### [WORK TO BE COMPLETED]
Give back word for word every line from the one that includes "Kontynuuj bez reCAPTCHA (648, 1275)" through the last line of the listing, and nothing besides.

### [SUPPLIED MATERIAL]

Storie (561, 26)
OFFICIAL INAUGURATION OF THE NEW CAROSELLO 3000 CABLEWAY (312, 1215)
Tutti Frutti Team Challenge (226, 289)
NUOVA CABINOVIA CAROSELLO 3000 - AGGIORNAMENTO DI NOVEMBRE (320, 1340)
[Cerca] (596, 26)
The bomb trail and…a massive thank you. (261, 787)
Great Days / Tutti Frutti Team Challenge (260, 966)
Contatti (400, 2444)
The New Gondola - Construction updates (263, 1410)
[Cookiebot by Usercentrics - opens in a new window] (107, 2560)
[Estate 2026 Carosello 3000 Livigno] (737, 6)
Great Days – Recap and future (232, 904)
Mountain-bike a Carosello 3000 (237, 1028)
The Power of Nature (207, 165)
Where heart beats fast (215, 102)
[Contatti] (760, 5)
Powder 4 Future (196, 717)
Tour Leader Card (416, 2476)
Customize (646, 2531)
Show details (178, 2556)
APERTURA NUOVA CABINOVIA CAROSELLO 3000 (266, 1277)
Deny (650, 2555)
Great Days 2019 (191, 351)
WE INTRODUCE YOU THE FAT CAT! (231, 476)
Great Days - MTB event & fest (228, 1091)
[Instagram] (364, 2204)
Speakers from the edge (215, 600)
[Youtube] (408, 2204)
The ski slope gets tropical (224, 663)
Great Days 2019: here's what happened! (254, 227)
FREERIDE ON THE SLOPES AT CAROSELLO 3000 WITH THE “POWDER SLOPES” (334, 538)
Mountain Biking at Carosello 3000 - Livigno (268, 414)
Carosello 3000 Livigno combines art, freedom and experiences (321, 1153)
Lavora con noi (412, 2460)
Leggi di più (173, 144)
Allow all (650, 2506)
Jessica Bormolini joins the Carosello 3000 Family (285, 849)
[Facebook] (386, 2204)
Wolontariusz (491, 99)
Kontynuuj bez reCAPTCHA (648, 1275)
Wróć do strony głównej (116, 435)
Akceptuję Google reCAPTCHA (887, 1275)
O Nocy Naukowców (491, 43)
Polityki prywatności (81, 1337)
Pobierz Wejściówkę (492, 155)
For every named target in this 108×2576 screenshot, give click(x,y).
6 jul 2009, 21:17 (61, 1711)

### [TASK SOLUTION]
Kontynuuj bez reCAPTCHA (648, 1275)
Wróć do strony głównej (116, 435)
Akceptuję Google reCAPTCHA (887, 1275)
O Nocy Naukowców (491, 43)
Polityki prywatności (81, 1337)
Pobierz Wejściówkę (492, 155)
For every named target in this 108×2576 screenshot, give click(x,y).
6 jul 2009, 21:17 (61, 1711)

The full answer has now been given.